But that battle was just a prelude to the one that was to come. When we had reached the fortress, the lords decided to wait for Archsage Athos. He arrived soon after, with three weapons: the Sol Katti for Lady Lyn; Armads for Lord Hector; and for Lord Eliwood, Durandal, the very sword with which he had cut you down. I remember how I backed away at the sight of that sword, afraid that Lord Eliwood would attack me. But my fears were unfounded. Whether it was because I was in human form or because Lord Eliwood was in control of himself now, he did not attack me.

We entered the fortress, and Nergal was waiting for us. The rest of the group, myself included, stood back to let the three lords and Archsage Athos do the talking. I couldn't make out any of the words of the conversation, but I could tell that it was very heated. I did see Nergal remove his turban to reveal a horrible scar encircling his head, and an eye that seemed to have long lost the ability to focus. I gasped at the wretched sight that was Nergal's face, and yet it somehow seemed familiar to me, as if I had seen a similar, unscarred face in the distant past. Could I have met Nergal before the Scouring? It wasn't altogether impossible. After all, Archsage Athos had been alive since before that time, and Nergal was even more powerful than him. But I would never know.

It was only then that I noticed the beings behind Nergal. They looked so human, except for their pale skin. I even recognized some of them as Black Fang members. What had Nergal done? But I had no time to think about that, for in an instant, Nergal and his minions were gone. Lord Eliwood rallied the troops, and the battle began.

This battle was shorter than the last one, but much more furious. These creatures, which I could only assume to be Nergal's morphs, had incredible fighting abilities and wielded weapons nearly as powerful as the Legendary Weapons. Some of the group were badly wounded, and I would have been struck down had it not been for Lord Eliwood bravely leaping to my defence. I am still grateful to him for that. But eventually, we prevailed, and Nergal was the only one left.

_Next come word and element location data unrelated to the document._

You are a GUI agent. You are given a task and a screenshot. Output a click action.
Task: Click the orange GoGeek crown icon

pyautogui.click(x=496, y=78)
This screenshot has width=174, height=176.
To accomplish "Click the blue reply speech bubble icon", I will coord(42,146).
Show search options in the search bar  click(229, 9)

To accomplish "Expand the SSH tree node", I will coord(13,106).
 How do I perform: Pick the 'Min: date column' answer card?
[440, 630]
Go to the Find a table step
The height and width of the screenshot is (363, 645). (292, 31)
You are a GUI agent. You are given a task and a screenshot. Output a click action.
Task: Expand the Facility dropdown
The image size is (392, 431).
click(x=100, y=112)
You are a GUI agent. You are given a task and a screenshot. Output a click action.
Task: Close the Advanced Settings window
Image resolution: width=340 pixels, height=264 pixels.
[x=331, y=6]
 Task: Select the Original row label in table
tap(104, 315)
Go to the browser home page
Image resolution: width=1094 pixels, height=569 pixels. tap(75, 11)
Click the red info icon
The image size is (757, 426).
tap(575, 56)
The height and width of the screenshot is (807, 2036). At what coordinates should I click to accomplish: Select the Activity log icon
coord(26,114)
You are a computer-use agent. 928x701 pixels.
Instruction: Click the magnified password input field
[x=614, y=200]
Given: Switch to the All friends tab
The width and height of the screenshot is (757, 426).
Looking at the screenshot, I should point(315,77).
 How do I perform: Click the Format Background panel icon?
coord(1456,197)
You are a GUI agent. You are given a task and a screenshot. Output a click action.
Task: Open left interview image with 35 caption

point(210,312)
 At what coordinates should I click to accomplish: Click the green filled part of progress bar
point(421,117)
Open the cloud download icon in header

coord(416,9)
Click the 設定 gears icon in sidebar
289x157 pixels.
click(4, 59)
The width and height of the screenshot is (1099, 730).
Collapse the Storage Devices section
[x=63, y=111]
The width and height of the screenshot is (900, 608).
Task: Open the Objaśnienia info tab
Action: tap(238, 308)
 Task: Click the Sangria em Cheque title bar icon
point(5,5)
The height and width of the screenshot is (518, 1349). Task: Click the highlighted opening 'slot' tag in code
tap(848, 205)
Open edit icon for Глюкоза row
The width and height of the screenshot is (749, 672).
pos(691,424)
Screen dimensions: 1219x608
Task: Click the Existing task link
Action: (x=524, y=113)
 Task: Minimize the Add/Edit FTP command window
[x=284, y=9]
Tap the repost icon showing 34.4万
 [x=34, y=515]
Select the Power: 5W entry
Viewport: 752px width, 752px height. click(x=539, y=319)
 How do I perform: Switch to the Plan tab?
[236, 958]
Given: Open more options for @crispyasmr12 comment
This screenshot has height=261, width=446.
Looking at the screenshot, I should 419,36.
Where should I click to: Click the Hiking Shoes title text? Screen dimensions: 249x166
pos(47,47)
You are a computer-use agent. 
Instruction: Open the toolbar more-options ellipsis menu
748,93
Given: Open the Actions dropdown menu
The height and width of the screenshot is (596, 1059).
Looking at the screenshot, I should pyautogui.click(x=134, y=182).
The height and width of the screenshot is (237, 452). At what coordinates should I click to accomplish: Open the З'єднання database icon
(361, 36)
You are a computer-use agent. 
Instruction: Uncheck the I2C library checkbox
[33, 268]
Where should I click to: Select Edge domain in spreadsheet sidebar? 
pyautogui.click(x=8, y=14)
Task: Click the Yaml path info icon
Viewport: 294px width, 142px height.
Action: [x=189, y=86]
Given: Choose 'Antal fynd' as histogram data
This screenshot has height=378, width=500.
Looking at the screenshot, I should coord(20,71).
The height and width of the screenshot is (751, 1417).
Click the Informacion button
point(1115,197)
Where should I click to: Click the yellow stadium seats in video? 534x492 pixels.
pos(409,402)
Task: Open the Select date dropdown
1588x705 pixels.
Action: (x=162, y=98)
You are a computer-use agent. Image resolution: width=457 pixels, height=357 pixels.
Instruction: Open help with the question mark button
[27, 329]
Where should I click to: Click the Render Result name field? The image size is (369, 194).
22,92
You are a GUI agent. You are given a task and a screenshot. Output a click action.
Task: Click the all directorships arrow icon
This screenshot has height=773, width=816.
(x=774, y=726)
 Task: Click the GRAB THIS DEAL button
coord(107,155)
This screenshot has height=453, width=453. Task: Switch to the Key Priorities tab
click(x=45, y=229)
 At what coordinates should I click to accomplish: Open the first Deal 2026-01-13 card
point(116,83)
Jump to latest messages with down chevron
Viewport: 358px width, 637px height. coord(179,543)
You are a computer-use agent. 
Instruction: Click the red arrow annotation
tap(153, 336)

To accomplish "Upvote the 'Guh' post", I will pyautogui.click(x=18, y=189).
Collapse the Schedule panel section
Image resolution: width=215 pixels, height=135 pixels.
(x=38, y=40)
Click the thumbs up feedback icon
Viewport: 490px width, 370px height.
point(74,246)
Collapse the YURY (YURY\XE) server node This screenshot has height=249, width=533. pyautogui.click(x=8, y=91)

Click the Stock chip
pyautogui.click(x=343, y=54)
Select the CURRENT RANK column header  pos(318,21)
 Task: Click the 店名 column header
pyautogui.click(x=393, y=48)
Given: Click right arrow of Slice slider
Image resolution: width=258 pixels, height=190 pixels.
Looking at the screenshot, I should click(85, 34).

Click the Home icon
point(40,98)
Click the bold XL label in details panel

The lords and Archsage Athos decided that they would face Nergal alone. They said that there wasn't anything anyone else could do to help. So all I could do was stand there with the others, and watch. All I could do was watch as one by one, they fell to Nergal's powerful dark magic. All I could do was watch as Archsage Athos stood there alone, weakening with every blow. And then there was a bright, blinding light. When the light had dimmed, Nergal had his hands to his face, screaming. He never saw Lord Hector strike with Armads. He never saw the blow that killed him. As he collapsed to the ground, he muttered some incomprehensible words, and then he lay there, in a massive pool of his own blood.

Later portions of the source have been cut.